### WORK ORDER 1
Can you sum up the account of the asthma flare in two sentences?
### WORK ORDER 2
Would you go on with the account of the asthma flare, picking up right after its final sentence?

───── SOURCE PASSAGE ─────

I leave Kai home again. I don”t have the energy to explain that I have the right to have him with me and, God knows, I don’t want to expose anybody else to their allergens. However, he is a standard poodle so he’s a very low allergen risk. He will go with me another time. The staff aren’t usually the problem – it’s other patients. I don’t have the energy.

I get to the clinic and just driving 2 minutes has triggered a full asthma attack again. The receptionist works out who I am! I take my inhalers and recover as much as possible.

The asthma educator comes and gets me. Between coughs and wheezes I explain the situation. We review my medications. I’m maxed out. I try and provide a spirometer reading but can’t exhale long enough. She suggests that a COPD medication might help and will fax my doctor’s office for a prescription. We agree that I’ll return to the high dose steroids rather than continue tapering. The asthma/allergy specialist offices calls while I’m with her and she kindly takes the call for me. An appointment is set for Tuesday.

We agree the protocol for when I need to go to the hospital. She insists that I use 911 and not take myself! Thankfully I now have text 911 set up. I make my way home and it takes me the rest of the day to recover.

2 days later and I’m still struggling to breath. I can’t walk more than a few feet without having to stop. I can’t talk without coughing. I can’t lie flat without coughing. Sleep comes and goes. 8-9am seems to be the only time I actually sleep at all. Why then? I don’t know. Usually mornings are my good time.

I’ve now been pretty sedentary for several weeks. Almost totally so for the last week. My iPhone steps is recording less than 175 steps a day, instead of the 8-10,000 that I usually try and maintain. My joints are seizing up with the lack of movement. I try and exercise gently but that triggers coughing again. Breathing has to come first just now. Pain levels are ridiculous.

My home is set up for an old lady. I have night lights everywhere. Nothing on the floor for me to trip over. I need handrails to even use the toilet. My shower is a walk-in with a seat. All this has been helpful before; now it’s essential. I’m so tired.

───── INFORMATION ─────

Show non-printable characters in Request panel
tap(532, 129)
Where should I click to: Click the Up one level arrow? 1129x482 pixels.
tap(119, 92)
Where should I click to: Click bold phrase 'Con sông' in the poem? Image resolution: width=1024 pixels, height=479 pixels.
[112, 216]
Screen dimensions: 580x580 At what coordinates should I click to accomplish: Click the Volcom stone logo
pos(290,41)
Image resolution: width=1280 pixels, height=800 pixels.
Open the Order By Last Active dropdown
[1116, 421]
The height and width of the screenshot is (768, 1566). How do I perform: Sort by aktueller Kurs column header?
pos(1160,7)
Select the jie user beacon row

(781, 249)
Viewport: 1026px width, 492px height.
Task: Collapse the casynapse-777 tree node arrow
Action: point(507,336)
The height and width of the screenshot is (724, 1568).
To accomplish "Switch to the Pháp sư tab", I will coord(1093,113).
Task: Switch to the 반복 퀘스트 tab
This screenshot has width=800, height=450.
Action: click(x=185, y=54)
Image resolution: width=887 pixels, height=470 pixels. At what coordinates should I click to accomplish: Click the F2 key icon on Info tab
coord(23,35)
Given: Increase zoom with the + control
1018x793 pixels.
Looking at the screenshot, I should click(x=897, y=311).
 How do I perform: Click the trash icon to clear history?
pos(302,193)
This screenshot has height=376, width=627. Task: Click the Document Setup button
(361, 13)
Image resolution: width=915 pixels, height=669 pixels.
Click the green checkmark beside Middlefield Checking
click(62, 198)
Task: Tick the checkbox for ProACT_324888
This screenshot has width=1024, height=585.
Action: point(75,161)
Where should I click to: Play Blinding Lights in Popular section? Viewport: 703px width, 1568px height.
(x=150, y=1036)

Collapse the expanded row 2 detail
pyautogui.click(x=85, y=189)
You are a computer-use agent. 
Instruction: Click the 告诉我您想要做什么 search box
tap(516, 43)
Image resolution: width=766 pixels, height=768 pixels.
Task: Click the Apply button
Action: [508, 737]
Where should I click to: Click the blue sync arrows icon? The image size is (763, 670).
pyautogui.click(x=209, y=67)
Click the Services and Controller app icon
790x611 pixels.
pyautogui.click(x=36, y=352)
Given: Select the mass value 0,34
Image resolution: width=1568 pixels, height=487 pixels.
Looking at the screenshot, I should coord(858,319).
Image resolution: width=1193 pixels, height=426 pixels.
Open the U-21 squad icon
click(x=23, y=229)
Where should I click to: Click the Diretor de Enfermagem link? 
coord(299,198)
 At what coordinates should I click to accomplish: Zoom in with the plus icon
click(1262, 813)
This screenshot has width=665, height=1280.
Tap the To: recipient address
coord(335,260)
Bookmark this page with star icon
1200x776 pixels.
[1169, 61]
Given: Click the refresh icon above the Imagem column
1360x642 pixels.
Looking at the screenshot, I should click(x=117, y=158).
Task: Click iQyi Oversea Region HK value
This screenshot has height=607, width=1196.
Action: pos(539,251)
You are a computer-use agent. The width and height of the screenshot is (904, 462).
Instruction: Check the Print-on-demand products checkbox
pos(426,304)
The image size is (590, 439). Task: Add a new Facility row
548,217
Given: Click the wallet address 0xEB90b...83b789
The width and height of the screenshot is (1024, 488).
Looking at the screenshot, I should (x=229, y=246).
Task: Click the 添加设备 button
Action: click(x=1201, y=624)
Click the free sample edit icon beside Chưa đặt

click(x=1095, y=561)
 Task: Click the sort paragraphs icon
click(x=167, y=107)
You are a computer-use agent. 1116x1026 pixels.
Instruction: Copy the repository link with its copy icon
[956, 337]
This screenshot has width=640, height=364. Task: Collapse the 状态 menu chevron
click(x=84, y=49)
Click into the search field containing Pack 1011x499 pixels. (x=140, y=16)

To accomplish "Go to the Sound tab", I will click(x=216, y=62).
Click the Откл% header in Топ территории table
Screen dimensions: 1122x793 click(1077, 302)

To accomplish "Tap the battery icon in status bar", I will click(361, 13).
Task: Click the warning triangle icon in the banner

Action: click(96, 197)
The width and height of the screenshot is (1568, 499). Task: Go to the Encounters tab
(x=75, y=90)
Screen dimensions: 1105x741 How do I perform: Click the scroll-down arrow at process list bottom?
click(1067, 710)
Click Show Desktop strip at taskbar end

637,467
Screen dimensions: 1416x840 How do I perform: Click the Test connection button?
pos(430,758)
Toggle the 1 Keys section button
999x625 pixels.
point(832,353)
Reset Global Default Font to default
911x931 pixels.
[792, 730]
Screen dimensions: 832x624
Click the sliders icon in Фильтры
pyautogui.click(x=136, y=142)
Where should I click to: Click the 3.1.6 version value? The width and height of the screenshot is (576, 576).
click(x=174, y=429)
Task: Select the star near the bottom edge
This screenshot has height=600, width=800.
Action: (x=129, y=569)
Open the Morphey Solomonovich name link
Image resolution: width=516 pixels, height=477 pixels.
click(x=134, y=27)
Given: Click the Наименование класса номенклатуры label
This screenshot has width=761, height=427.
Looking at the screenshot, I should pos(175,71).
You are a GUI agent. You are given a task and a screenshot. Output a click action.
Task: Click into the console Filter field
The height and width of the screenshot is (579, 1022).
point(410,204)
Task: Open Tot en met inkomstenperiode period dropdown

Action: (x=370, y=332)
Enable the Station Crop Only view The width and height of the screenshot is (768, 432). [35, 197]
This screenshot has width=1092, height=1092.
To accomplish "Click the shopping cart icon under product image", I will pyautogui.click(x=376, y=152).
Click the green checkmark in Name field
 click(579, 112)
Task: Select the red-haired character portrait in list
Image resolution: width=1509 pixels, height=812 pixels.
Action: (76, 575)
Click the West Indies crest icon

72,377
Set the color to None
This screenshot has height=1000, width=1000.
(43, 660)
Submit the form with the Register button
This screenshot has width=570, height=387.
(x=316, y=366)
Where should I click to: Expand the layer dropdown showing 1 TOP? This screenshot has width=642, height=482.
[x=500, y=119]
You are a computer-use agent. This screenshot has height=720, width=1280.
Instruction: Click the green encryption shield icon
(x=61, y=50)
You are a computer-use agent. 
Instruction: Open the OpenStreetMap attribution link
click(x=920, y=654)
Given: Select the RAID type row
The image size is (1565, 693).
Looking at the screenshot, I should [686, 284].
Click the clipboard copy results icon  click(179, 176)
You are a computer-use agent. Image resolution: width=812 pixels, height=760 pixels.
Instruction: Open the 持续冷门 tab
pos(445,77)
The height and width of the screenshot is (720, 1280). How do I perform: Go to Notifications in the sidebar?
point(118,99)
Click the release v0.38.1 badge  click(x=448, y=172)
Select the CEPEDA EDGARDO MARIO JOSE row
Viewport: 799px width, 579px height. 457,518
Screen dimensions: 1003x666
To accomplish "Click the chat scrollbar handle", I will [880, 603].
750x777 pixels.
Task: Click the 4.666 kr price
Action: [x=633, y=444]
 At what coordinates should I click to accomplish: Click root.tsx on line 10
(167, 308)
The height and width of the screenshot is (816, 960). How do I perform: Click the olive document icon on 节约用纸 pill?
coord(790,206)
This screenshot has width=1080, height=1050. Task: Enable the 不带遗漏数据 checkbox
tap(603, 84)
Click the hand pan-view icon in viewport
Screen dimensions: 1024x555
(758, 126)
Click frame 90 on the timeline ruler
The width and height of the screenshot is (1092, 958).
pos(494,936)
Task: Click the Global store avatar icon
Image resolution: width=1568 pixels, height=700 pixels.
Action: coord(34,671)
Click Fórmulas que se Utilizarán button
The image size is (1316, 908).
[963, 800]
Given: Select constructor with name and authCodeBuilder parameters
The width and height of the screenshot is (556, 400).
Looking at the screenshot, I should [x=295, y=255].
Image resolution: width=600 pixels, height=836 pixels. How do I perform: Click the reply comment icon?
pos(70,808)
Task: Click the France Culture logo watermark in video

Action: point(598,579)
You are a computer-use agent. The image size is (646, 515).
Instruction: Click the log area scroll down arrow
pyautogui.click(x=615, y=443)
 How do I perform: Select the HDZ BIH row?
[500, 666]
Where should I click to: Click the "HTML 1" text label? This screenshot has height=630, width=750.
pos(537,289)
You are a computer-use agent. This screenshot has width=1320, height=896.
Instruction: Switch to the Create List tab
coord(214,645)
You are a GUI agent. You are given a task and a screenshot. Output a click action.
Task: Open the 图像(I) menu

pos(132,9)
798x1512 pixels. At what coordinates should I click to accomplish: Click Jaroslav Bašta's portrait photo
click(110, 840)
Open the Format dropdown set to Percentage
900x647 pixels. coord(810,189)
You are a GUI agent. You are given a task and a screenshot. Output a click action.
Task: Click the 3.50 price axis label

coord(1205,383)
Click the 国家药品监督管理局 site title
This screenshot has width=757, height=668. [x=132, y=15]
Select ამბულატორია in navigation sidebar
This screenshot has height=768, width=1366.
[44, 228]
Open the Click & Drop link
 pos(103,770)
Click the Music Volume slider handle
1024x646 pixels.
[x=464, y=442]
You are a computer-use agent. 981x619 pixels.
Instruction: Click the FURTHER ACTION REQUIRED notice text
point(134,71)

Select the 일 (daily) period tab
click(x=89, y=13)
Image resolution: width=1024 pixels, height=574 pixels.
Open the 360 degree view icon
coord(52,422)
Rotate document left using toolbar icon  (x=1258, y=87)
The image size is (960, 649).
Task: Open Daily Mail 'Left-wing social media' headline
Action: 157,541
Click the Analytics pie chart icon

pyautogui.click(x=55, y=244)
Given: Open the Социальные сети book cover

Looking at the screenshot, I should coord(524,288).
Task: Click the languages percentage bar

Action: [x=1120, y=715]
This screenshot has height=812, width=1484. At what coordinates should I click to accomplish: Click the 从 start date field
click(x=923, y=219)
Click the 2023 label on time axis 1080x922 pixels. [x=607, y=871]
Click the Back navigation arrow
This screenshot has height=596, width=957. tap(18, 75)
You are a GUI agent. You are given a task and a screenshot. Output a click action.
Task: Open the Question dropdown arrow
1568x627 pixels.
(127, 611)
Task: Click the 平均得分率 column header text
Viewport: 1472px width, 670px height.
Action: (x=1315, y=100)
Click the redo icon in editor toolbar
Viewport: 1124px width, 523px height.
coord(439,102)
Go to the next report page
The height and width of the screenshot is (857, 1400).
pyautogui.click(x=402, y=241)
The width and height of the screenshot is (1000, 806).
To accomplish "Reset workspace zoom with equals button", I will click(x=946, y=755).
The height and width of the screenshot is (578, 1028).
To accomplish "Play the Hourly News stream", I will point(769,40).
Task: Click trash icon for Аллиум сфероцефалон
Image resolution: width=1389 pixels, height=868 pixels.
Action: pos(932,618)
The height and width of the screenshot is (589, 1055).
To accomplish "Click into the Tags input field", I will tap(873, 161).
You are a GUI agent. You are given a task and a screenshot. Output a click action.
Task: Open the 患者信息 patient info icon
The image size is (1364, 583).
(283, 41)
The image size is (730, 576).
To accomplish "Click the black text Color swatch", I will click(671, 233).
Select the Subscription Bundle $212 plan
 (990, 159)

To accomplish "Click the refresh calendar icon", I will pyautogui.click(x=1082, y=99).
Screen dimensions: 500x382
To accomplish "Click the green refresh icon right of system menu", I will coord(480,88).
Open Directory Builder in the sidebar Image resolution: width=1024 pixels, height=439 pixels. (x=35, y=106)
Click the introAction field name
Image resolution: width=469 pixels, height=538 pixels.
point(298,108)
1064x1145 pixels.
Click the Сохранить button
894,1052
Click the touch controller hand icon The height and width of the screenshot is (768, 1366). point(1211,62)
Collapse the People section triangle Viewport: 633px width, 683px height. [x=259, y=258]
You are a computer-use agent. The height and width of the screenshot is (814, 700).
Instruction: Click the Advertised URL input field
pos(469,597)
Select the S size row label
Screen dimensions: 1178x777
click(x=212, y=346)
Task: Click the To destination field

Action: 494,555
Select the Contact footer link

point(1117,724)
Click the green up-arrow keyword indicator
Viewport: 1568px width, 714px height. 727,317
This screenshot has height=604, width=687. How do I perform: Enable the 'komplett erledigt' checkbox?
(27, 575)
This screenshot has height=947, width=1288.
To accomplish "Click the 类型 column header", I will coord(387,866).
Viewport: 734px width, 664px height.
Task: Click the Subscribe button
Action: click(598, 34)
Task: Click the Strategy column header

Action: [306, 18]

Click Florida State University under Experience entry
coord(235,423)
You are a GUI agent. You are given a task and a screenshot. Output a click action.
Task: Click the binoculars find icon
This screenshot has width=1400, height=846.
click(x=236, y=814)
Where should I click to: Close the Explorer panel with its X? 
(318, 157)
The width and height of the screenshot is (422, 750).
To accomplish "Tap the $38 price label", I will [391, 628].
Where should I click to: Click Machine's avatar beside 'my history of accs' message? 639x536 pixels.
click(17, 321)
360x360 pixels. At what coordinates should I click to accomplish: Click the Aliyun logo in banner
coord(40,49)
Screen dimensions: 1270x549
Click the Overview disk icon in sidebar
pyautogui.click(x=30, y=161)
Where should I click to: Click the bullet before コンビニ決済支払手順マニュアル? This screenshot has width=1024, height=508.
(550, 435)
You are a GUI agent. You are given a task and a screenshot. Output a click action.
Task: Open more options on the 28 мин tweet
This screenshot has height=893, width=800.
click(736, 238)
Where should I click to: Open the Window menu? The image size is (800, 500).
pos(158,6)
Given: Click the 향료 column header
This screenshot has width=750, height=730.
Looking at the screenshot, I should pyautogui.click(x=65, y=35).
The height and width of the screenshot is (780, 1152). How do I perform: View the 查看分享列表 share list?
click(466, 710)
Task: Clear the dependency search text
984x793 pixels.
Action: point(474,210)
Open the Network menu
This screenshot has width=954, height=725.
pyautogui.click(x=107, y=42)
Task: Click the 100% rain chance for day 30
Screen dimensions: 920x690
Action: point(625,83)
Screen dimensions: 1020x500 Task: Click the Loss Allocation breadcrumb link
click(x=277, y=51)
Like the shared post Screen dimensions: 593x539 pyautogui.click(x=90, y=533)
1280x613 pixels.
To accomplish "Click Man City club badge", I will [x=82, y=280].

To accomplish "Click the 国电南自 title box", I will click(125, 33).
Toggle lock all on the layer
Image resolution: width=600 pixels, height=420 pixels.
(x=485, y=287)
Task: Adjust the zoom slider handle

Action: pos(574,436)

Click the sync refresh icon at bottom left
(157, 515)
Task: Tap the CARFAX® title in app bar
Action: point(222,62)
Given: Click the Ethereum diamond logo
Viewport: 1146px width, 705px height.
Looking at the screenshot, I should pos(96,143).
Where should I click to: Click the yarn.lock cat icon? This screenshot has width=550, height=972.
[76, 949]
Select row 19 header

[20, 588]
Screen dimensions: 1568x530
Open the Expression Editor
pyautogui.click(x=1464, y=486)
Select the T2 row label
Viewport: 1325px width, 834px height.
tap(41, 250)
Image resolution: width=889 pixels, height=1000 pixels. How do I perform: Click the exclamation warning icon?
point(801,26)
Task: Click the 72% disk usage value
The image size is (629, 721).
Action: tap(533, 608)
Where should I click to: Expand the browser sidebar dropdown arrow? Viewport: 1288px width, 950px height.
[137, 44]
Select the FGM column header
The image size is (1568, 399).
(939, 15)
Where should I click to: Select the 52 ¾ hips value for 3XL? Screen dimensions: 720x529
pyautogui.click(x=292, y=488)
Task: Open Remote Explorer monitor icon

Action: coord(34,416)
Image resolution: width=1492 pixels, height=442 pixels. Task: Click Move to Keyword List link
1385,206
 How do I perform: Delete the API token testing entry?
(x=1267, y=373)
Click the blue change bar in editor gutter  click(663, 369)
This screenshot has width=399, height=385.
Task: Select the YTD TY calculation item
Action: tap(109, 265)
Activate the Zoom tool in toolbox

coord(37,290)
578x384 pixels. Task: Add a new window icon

─────

### EXPECTED ANSWER 1
Leaving Kai at home, the writer arrives at the clinic in a full asthma attack, finds with the asthma educator that the medications are maxed out, agrees to go back to high-dose steroids, and gets a specialist appointment for Tuesday. Two days later, breathing is still a struggle, the writer has been almost totally sedentary, with joints seizing up and ridiculous pain, and a home set up for an old lady has gone from helpful to essential.

### EXPECTED ANSWER 2
Tuesday. It’s now Sunday night. I have to get to Tuesday before I see the specialist and hopefully he’ll be able to help me. I can see my world getting smaller in front of me. My mum checks in by email. There’s nothing she can do. A friend kindly drops off some gluten free bread from the farmers market for me. She delivers it to my garage as I can’t risk spending time with her. I can’t talk anyway but neither can I risk exposure to any scents/perfumes/smoke she carries with her. Another friend drops off a treat – coke 🙂 I’m gaining weight – I’m doing nothing but sitting, watching Netflix, reading Facebook and eating.

Something needs to change. Another friend texts me from Alberta where she’s recovering from knee replacement surgery. She sends me links to writing fiction and suggests a number of funny story lines based on the farce that is my life. She knows me well.

A friend on Facebook, a published fiction author, posts a link that was first posted in a Facebook group for writers. I join it. Somebody posts a challenge: Using 6 words only, make someone’s day.

I post “Oh my God, I can breathe!”

I pray to God that soon that phrase is something I can say, without coughing and wheezing, and that it will make my day.

I watch as others post their responses. Other challenges are posted. It makes me think. What’s stopping me from writing?

Hopefully we’ll get to the bottom of what’s causing my breathing difficulties and I’ll be back at work soon where I’ll continue to publish academically. I’ll also continue to write for the general public about my work in ways that are understandable and I love it. I’ll teach my students to write in different styles and voices.

Despite all this though, there’s still a voice inside of me that’s crying out to be heard.

For years I’ve thought… when I’m on sabbatical I’ll start writing then… when I’m on holiday… once this, once that…. always some time in the future…

Then it hits me. To be a writer, one just has to write.